Weak Epistasis May Drive Adaptation in Recombining Bacteria

Abstract

The impact of epistasis on the evolution of multi-locus traits depends on recombination. While sexually reproducing eukaryotes recombine so frequently that epistasis between polymorphisms is not considered to play a large role in short-term adaptation, many bacteria also recombine, some to the degree that their populations are described as "panmictic" or "freely recombining." However, whether this recombination is sufficient to limit the ability of selection to act on epistatic contributions to fitness is unknown. We quantify homologous recombination in five bacterial pathogens and use these parameter estimates in a multilocus model of bacterial evolution with additive and epistatic effects. We find that even for highly recombining species (e.g., Streptococcus pneumoniae or Helicobacter pylori), selection on weak interactions between distant mutations is nearly as efficient as for an asexual species, likely because homologous recombination typically transfers only short segments. However, for strong epistasis, bacterial recombination accelerates selection, with the dynamics dependent on the amount of recombination and the number of loci. Epistasis may thus play an important role in both the short- and long-term adaptive evolution of bacteria, and, unlike in eukaryotes, is not limited to strong effect sizes, closely linked loci, or other conditions that limit the impact of recombination.
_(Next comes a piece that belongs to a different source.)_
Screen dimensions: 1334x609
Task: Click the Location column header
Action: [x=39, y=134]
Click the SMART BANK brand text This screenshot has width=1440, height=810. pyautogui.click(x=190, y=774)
Keywords: approximate Bayesian computation; bacteria; epistasis; homologous recombination; multilocus selection.

Figure 1

Observed pairwise compatibility vs. distance. (A) Patterns of PC (green) vary among the species included in this study. Since PC measures the compatibility of two SNPs with a single phylogeny, these data indicate that SNPs > ∼1kb apart have distinct phylogenetic histories from recombination, with the exception of S. aureus which exhibits linkage. (B) Simulated patterns of PC vs. distance (brown) using parameter estimates from Table 1 fit observed data well. We note that the sensitivity of PC to sample size (n) makes these patterns not directly comparable across species, and that the product of effective population size and recombination (or ρ = 2Nr) affects PC.

Figure 2

Higher recombining bacteria may have greater selection responses when multilocus epistatic traits are controlled by many loci (L = 10). (A) Selection responses of simulations parameterized by bacterial recombination rates, relative to an asexual control (R/R_asex), for increasing pairwise epistatic effects (Ns_i) when additive effects per locus are weak (Ns_a = 1; left) or strong (Ns_a = 10; right). (B) LD, as measured by the mean D’ across all locus pairs. For each plot, the mean of 2000 simulations is shown for each parameter set, and selection responses were calculated after 0.2 N generations of selection. Simulations were parameterized with values for S. aureus (dark blue), C. jejuni (light blue), S. pneumoniae (orange), N. gonorrheae (light red), H. pylori (dark red), and a eukaryote (black).

Figure 3

Bacterial recombination rates do not hinder short-term responses to selection for multilocus epistatic traits composed of few loci (L = 3). (A) Selection responses of simulations parameterized by bacterial recombination rates, relative to an asexual control (R/R_asex), for increasing pairwise epistatic selection effects (Ns_i) when additive effects per locus are weak (Ns_a = 1; left) or strong (Ns_a = 10; right). (B) LD, as measured by the mean D’ across all locus pairs. For each plot, the mean of 2000 simulations is shown for each parameter set, and selection responses were calculated after 0.2 N generations of selection. Colors follow the same scheme as Figure 2.

Figure 4

The effect of starting conditions on relative responses to selection. Shown are selection responses relative to an asexual control (R/R_asex) when recombination is suppressed during selection, illustrating how levels of haplotype diversity from mutation-recombination-drift balance affect selection responses, as opposed to the recombination that occurs during selection. Here, relative selection responses are measured after 0.2 N generations for a 10-locus trait (A) or a three-locus trait (B). For each plot, the mean of 2000 simulations is shown for each parameter set. Colors follow the same scheme as Figure 2. Epistatic effects per locus pair are shown on the x-axis, and additive effects per locus increase from the left column to the right column, with Ns_a = 1 or 10 for (A) or Ns_a = 3.33 or 33.3 for (B).